**Material for this task:**
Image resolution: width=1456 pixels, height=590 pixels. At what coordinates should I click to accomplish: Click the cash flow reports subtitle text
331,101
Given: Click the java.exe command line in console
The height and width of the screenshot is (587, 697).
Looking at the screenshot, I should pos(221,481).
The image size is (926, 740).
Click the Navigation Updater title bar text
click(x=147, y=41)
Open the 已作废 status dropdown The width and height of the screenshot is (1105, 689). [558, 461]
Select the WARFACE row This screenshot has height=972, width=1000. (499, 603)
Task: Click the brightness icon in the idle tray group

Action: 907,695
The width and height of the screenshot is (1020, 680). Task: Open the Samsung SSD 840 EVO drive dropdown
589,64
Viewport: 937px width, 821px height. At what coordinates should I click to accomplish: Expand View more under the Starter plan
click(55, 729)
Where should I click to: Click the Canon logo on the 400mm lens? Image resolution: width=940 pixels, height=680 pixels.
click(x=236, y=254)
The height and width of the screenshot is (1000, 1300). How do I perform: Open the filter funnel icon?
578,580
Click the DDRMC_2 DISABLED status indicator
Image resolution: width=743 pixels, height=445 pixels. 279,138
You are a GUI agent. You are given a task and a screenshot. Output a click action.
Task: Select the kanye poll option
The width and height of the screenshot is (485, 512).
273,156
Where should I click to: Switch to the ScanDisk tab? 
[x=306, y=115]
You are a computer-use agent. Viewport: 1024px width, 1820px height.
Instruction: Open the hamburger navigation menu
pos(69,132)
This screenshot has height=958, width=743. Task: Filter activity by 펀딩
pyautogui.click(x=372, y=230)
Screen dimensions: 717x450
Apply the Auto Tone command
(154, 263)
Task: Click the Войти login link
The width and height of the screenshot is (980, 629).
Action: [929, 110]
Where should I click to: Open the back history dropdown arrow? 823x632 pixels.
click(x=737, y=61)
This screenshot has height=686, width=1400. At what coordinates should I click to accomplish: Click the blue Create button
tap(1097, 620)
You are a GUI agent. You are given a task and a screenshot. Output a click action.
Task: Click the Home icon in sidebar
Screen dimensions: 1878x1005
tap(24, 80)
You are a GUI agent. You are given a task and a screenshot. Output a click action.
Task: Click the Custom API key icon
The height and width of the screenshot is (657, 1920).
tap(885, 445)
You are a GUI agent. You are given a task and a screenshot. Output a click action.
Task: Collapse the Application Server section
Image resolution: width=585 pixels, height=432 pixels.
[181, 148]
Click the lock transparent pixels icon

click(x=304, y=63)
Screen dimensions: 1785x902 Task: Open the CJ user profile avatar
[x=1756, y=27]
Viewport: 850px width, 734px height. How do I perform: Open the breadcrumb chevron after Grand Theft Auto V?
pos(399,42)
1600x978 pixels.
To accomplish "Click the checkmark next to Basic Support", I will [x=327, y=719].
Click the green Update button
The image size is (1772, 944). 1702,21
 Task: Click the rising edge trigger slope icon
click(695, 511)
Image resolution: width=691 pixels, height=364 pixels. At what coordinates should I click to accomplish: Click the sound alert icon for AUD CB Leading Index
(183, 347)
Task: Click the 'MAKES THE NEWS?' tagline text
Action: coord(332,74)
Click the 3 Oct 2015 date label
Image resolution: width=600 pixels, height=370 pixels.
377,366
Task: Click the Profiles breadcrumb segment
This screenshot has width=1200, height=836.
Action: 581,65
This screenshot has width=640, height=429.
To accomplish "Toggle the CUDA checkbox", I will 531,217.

**Work to be completed:** From the first line to the last, retype the material exactly.

**Result of this task:**
Image resolution: width=1456 pixels, height=590 pixels. At what coordinates should I click to accomplish: Click the cash flow reports subtitle text
331,101
Given: Click the java.exe command line in console
The height and width of the screenshot is (587, 697).
Looking at the screenshot, I should pos(221,481).
The image size is (926, 740).
Click the Navigation Updater title bar text
click(x=147, y=41)
Open the 已作废 status dropdown The width and height of the screenshot is (1105, 689). [558, 461]
Select the WARFACE row This screenshot has height=972, width=1000. (499, 603)
Task: Click the brightness icon in the idle tray group

Action: 907,695
The width and height of the screenshot is (1020, 680). Task: Open the Samsung SSD 840 EVO drive dropdown
589,64
Viewport: 937px width, 821px height. At what coordinates should I click to accomplish: Expand View more under the Starter plan
click(55, 729)
Where should I click to: Click the Canon logo on the 400mm lens? Image resolution: width=940 pixels, height=680 pixels.
click(x=236, y=254)
The height and width of the screenshot is (1000, 1300). How do I perform: Open the filter funnel icon?
578,580
Click the DDRMC_2 DISABLED status indicator
Image resolution: width=743 pixels, height=445 pixels. 279,138
You are a GUI agent. You are given a task and a screenshot. Output a click action.
Task: Select the kanye poll option
The width and height of the screenshot is (485, 512).
273,156
Where should I click to: Switch to the ScanDisk tab? 
[x=306, y=115]
You are a computer-use agent. Viewport: 1024px width, 1820px height.
Instruction: Open the hamburger navigation menu
pos(69,132)
This screenshot has height=958, width=743. Task: Filter activity by 펀딩
pyautogui.click(x=372, y=230)
Screen dimensions: 717x450
Apply the Auto Tone command
(154, 263)
Task: Click the Войти login link
The width and height of the screenshot is (980, 629).
Action: [929, 110]
Where should I click to: Open the back history dropdown arrow? 823x632 pixels.
click(x=737, y=61)
This screenshot has height=686, width=1400. At what coordinates should I click to accomplish: Click the blue Create button
tap(1097, 620)
You are a GUI agent. You are given a task and a screenshot. Output a click action.
Task: Click the Home icon in sidebar
Screen dimensions: 1878x1005
tap(24, 80)
You are a GUI agent. You are given a task and a screenshot. Output a click action.
Task: Click the Custom API key icon
The height and width of the screenshot is (657, 1920).
tap(885, 445)
You are a GUI agent. You are given a task and a screenshot. Output a click action.
Task: Collapse the Application Server section
Image resolution: width=585 pixels, height=432 pixels.
[181, 148]
Click the lock transparent pixels icon

click(x=304, y=63)
Screen dimensions: 1785x902 Task: Open the CJ user profile avatar
[x=1756, y=27]
Viewport: 850px width, 734px height. How do I perform: Open the breadcrumb chevron after Grand Theft Auto V?
pos(399,42)
1600x978 pixels.
To accomplish "Click the checkmark next to Basic Support", I will [x=327, y=719].
Click the green Update button
The image size is (1772, 944). 1702,21
 Task: Click the rising edge trigger slope icon
click(695, 511)
Image resolution: width=691 pixels, height=364 pixels. At what coordinates should I click to accomplish: Click the sound alert icon for AUD CB Leading Index
(183, 347)
Task: Click the 'MAKES THE NEWS?' tagline text
Action: coord(332,74)
Click the 3 Oct 2015 date label
Image resolution: width=600 pixels, height=370 pixels.
377,366
Task: Click the Profiles breadcrumb segment
This screenshot has width=1200, height=836.
Action: 581,65
This screenshot has width=640, height=429.
To accomplish "Toggle the CUDA checkbox", I will 531,217.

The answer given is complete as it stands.